When New Math was taken out of the hands of mathematicians in the 
sixties and handed to bureaucrats who codifed it into the way math 
should be taught from worn-out textbooks for the next forty years, it 
fails.  It becomes old math very quickly.  In fact the emphasis on 
set theory as a foundation for mathematics is nineteenth century math, 
not even 20th.

I've seen what happened to new math here in Quebec and I'm all for 
it.  They have just kept on renewing it, based on feedback from 
experience and mathematicians.

The parents are told not to try to help the children with their math 
homework.  They are warned that they will not understand it.

(actually, though, if the parent is a professional mathematician, he 
may be capable)

The program starts out with logic, with thinking, with precise reasing 
about precise concepts.  No, not formal logic.  The reasoning is 
intuituve.  The assignments are puzzles.  The means of solution are 
trial and error, intuition, whatever.  They are taught not to be 
disappointed if the first think they try doesn't work, but to try 
something else.  Very results-oriented.  But for each problem, it is 
crystal clear what constitutes a solution and what doesn't.

In the earliest grades, the puzzles often involve geometrical 
arrangements of brightly coloured objects in two or three dimensions.
It is fuin.  Extra time to use them is often provided as a reward for 
success in other, nonmathematical subjects.

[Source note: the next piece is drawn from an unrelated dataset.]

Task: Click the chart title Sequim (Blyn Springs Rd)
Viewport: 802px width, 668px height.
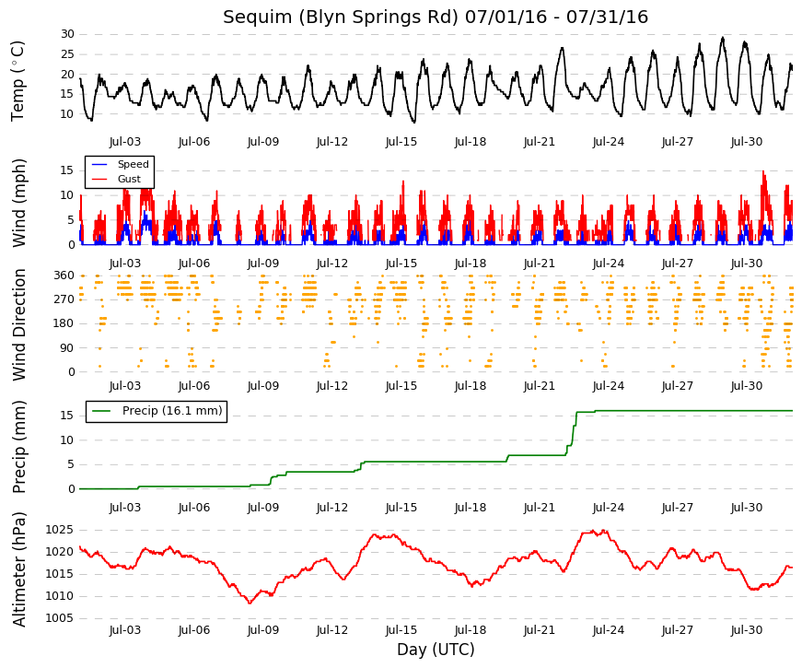Action: (x=341, y=18)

Over the years, the puzzles become more abstract, numbers are 
introduced, and so forth.  The first contacts with addition and
multiplication are in the form of puzzles, of gradually increasing 
difficulty.  Concepts are presented in a variety of forms.  The 
children are challenged to figure out, say, addition of two-digit 
numbers before the are taught how.  It's just another puzzle.  They 
don't all come up with the same methods, but most of them figure it
out before they are taught an official procedure -- but, yes, a few
need to have it made explicit.

And the result is students who (mostly) understand the point of what 
they are doing.  As for doing it *well*, as for memorizing the 
ultiplication tables and such, well, my kids were shaky on that until 
the started to have to *use* their math skills for something that 
mattered to them.  Then performance suddenly shot up.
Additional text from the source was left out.